Information
# BigQuery MCP server
[](https://smithery.ai/server/mcp-server-bigquery)
A Model Context Protocol server that provides access to BigQuery. This server enables LLMs to inspect database schemas and execute queries.
## Components
### Tools
The server implements one tool:
- \`execute-query\`: Executes a SQL query using BigQuery dialect
- \`list-tables\`: Lists all tables in the BigQuery database
- \`describe-table\`: Describes the schema of a specific table
## Configuration
The server can be configured with the following arguments:
- \`--project\` (required): The GCP project ID.
- \`--location\` (required): The GCP location (e.g. \`europe-west9\`).

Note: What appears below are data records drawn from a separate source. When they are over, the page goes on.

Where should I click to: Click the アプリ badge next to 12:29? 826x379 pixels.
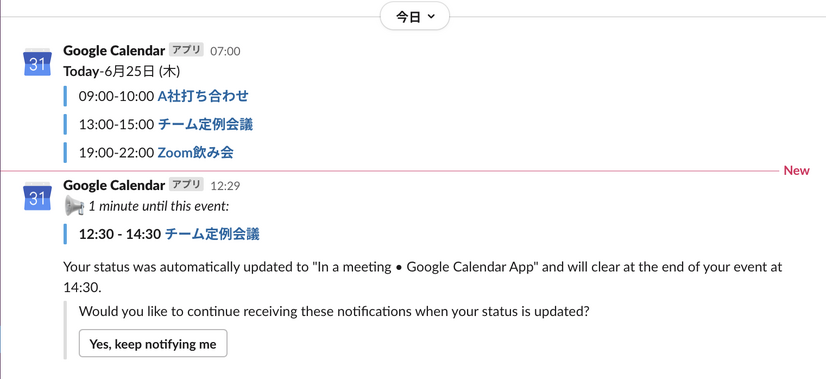click(x=186, y=184)
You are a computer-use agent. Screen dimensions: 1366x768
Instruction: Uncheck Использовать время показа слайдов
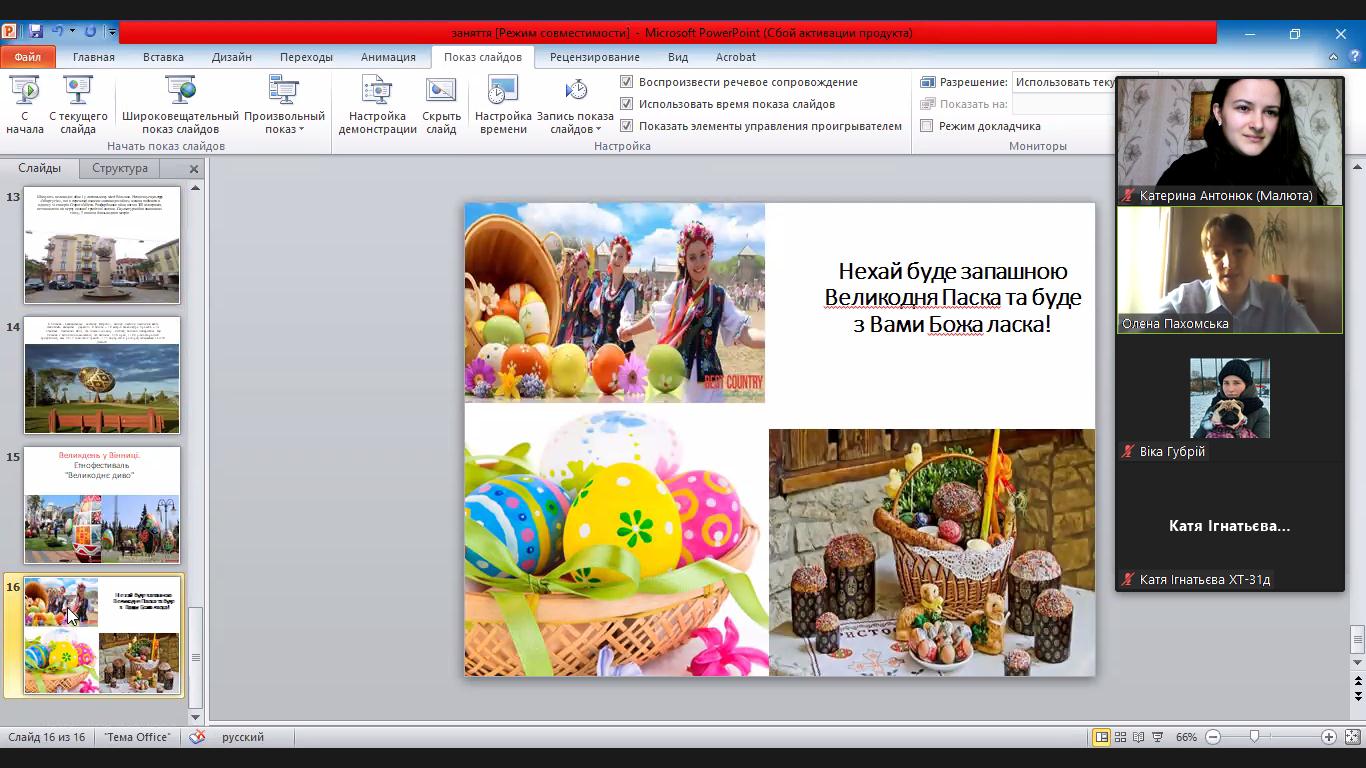pos(627,104)
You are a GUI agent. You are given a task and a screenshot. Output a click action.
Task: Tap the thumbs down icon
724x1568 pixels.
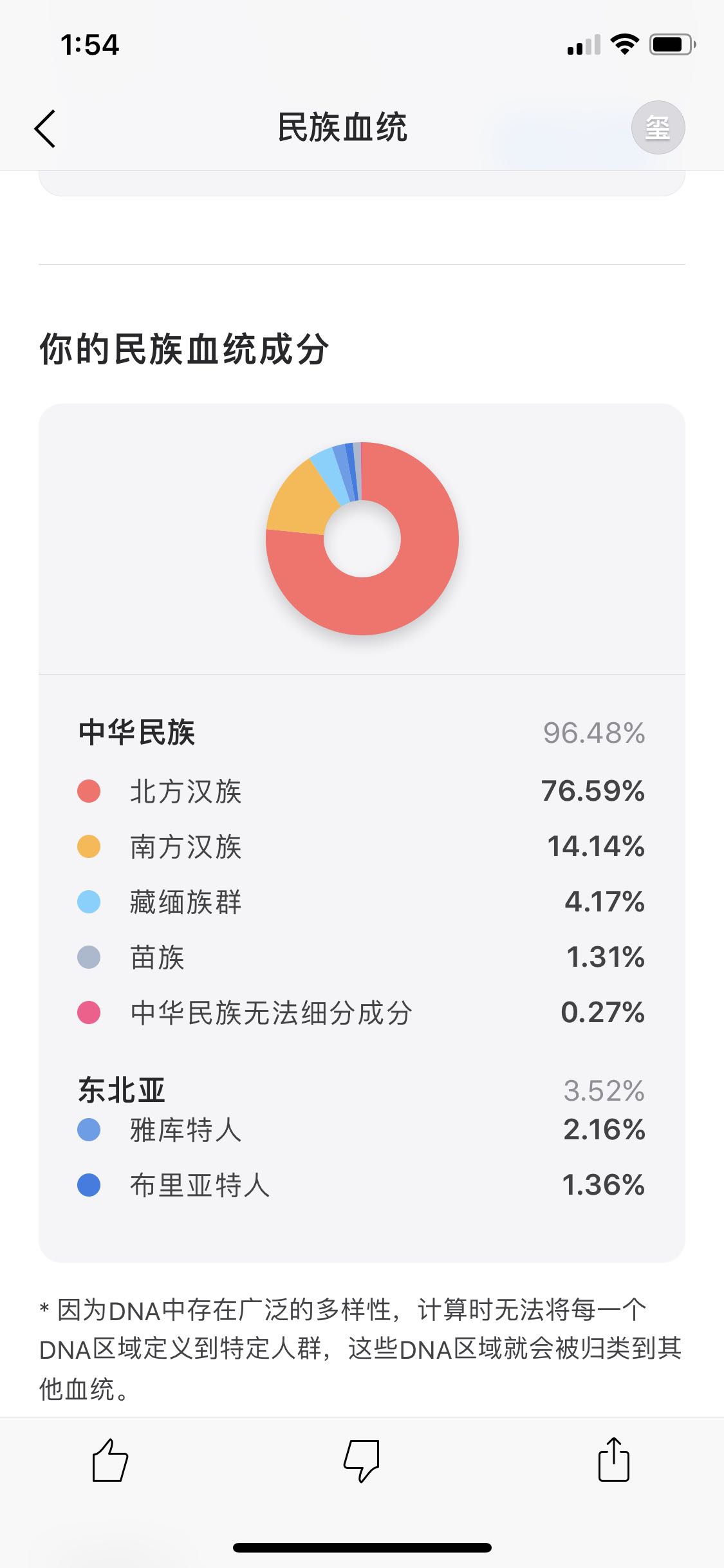click(362, 1460)
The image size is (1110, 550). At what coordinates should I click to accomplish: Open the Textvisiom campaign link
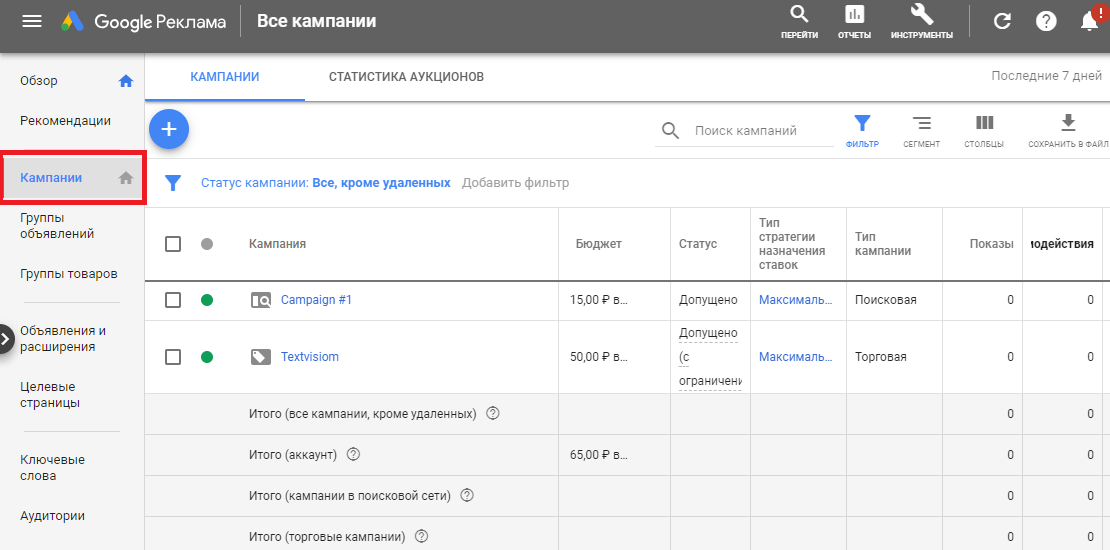(309, 357)
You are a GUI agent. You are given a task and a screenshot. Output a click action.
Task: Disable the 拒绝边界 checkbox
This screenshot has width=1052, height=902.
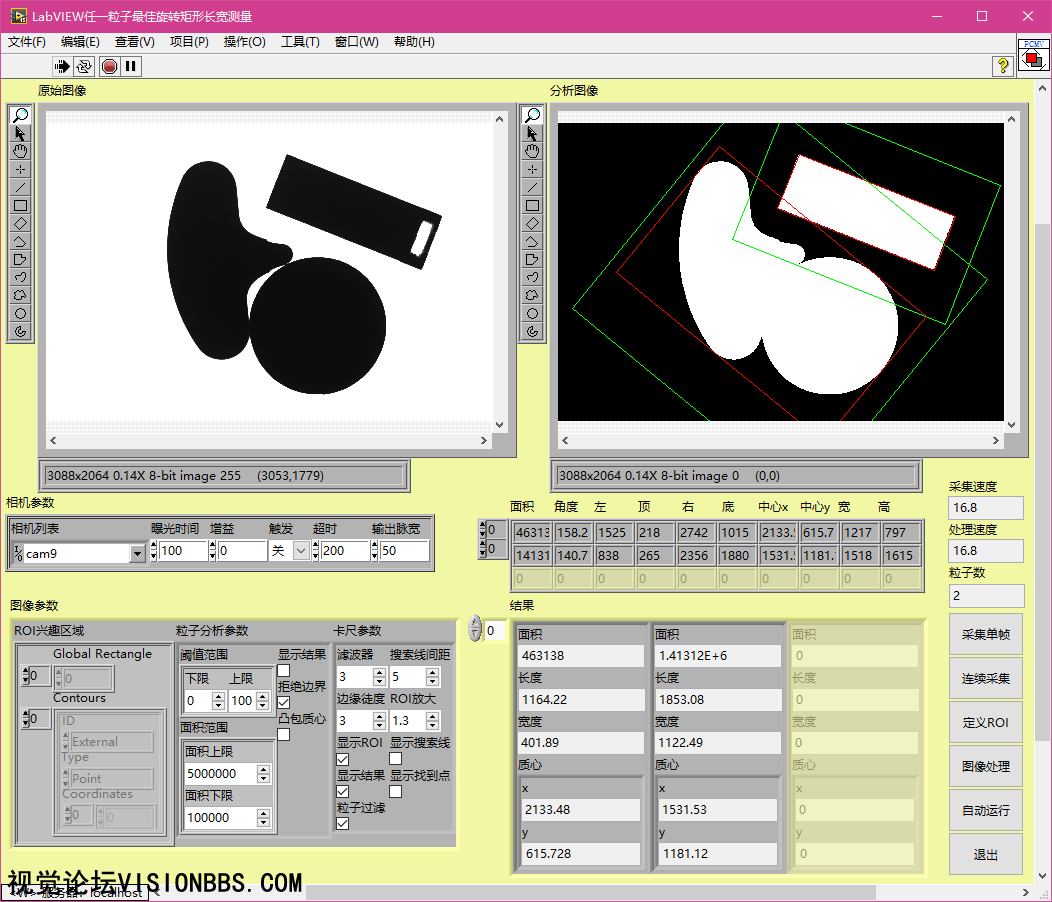pos(284,703)
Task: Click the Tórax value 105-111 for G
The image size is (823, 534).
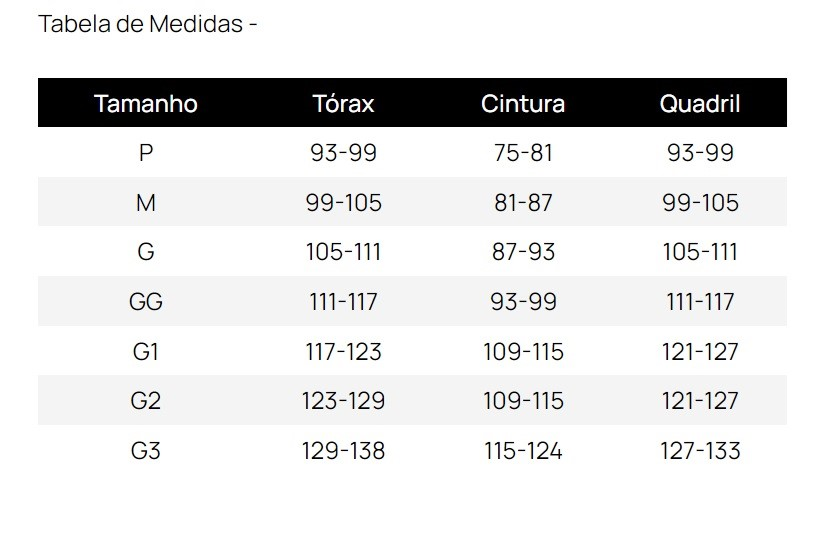Action: [343, 252]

- \`--dataset\` (optional): Only take specific BigQuery datasets into consideration. Several datasets can be specified by repeating the argument (e.g. \`--dataset my_dataset_1 --dataset my_dataset_2\`). If not provided, all datasets in the project will be considered.
## Quickstart
### Install
#### Installing via Smithery
To install BigQuery Server for Claude Desktop automatically via [Smithery](https://smithery.ai/server/mcp-server-bigquery):
\`\`\`bash
npx -y @smithery/cli install mcp-server-bigquery --client claude
\`\`\`
#### Claude Desktop
On MacOS: \`~/Library/Application\ Support/Claude/claude_desktop_config.json\`
On Windows: \`%APPDATA%/Claude/claude_desktop_config.json\`
##### Development/Unpublished Servers Configuration
\`\`\`json
"mcpServers": \{
"bigquery": \{
"command": "uv",
"args": [
"--directory",
"\{\{PATH_TO_REPO\}\}",
"run",
"mcp-server-bigquery",
"--project",
"\{\{GCP_PROJECT_ID\}\}",
"--location",
"\{\{GCP_LOCATION\}\}"
]
\}
\}
\`\`\`
##### Published Servers Configuration
\`\`\`json
"mcpServers": \{
"bigquery": \{
"command": "uvx",
"args": [
"mcp-server-bigquery",
"--project",
"\{\{GCP_PROJECT_ID\}\}",
"--location",
"\{\{GCP_LOCATION\}\}"
]
\}
\}
\`\`\`
Replace \`\{\{PATH_TO_REPO\}\}\`, \`\{\{GCP_PROJECT_ID\}\}\`, and \`\{\{GCP_LOCATION\}\}\` with the appropriate values.
## Development
### Building and Publishing
To prepare the package for distribution:
1. Sync dependencies and update lockfile:
\`\`\`bash
uv sync
\`\`\`
2. Build package distributions:
\`\`\`bash
uv build
\`\`\`
This will create source and wheel distributions in the \`dist/\` directory.
3. Publish to PyPI:
\`\`\`bash
uv publish
\`\`\`
Note: You'll need to set PyPI credentials via environment variables or command flags:
- Token: \`--token\` or \`UV_PUBLISH_TOKEN\`
- Or username/password: \`--username\`/\`UV_PUBLISH_USERNAME\` and \`--password\`/\`UV_PUBLISH_PASSWORD\`
### Debugging
Since MCP servers run over stdio, debugging can be challenging. For the best debugging
experience, we strongly recommend using the [MCP Inspector](https://github.com/modelcontextprotocol/inspector).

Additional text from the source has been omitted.